Christopher Ezeala

Profile
- Position: Fullback

Personal information
- Born: September 19, 1995 (age 30) Munich, Germany
- Listed height: 6 ft 0 in (1.83 m)
- Listed weight: 215 lb (98 kg)

Career information
- NFL draft: 2018 (undrafted)
- CFL draft: 2021G (1st round, 5th overall pick)

Career history
- Baltimore Ravens (2018–2020)*; Cologne Centurions (2021); Saskatchewan Roughriders (2021);
- * Offseason or practice squad member only

Career CFL statistics
- Games played: 11
- Stats at Pro Football Reference
- Stats at CFL.ca

= Christopher Ezeala =

German-French gridiron football player (born 1995)

Christopher Nwabuisi Ezeala (born September 19, 1995) is a former German-French professional gridiron football defensive lineman who played in one season for the Saskatchewan Roughriders of the Canadian Football League (CFL).
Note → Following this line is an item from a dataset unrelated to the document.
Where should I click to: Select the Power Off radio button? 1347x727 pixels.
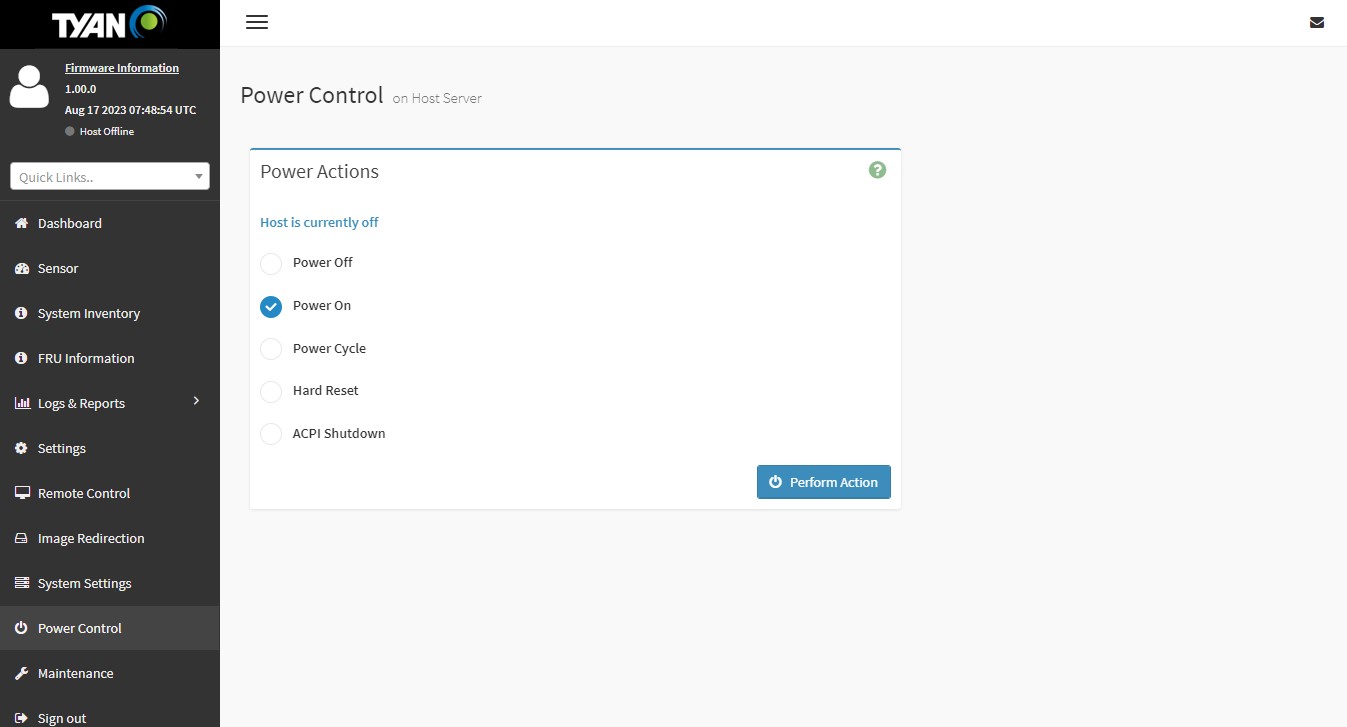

He played for the Baltimore Ravens as part of the International Player Pathway Program in 2018.

==Biography==
In his youth Ezeala played for the Feldkirchen Lions, München Rangers and as an adult for the Ingolstadt Dukes and the Allgäu Comets in the German Football League. He played mostly as a linebacker, but also as a defensive end and running back.

==Professional career==
===Baltimore Ravens===
For his achievements in the national league he was selected for the International Player Pathway Program in 2018 of the National Football League and trained three months at IMG Academy in Florida, where he switched to the fullback position. From there he was allocated to the Baltimore Ravens.
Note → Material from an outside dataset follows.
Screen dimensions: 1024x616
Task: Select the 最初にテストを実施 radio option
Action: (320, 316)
After he played all five preseason games of the 2018 NFL season he signed a future/reserve contract for one year. Again in the 2019 NFL preseason he played in all four games, but didn't make the 53-man final roster. Instead he was placed on the practice squad with the additional international spot. Starting the 2020 NFL season his future/reserve contract wasn't extended, which made him free agent.

===Cologne Centurions===
In April 2021, he was signed by the Cologne Centurions from the newly formed European League of Football. In the first game of the 2021 season Ezeala scored a touchdown before he was injured in the 3rd quarter. The Centurions lost 39:55 against the Panthers Wrocław. Due to further injuries in the defense of the centurions he played linebacker and defensive end again. After three games he was released by the team for personal reasons.
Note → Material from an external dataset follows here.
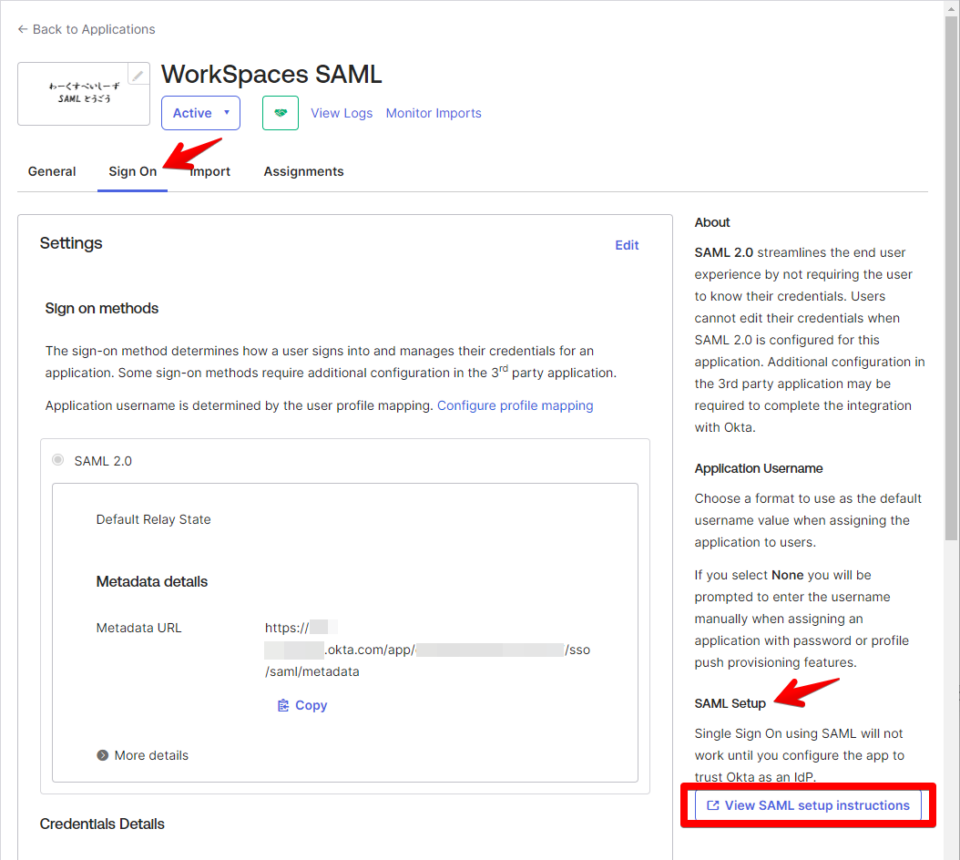Screen dimensions: 960x860
Task: Click the external link icon in SAML setup button
Action: coord(713,805)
===Saskatchewan Roughriders===
Also in April 2021, Ezeala was drafted in the first round of the 2021 CFL global draft from the Saskatchewan Roughriders in the Canadian Football League. After he left the Centurions in July, he traveled at the end of August to Regina and play on the practice squad of the Roughriders first. In the 2021 Saskatchewan Roughriders season, he played in eleven games as a fullback and defensive lineman.

===Retirement===
Before the 2022 CFL season, he announced his retirement from professional football.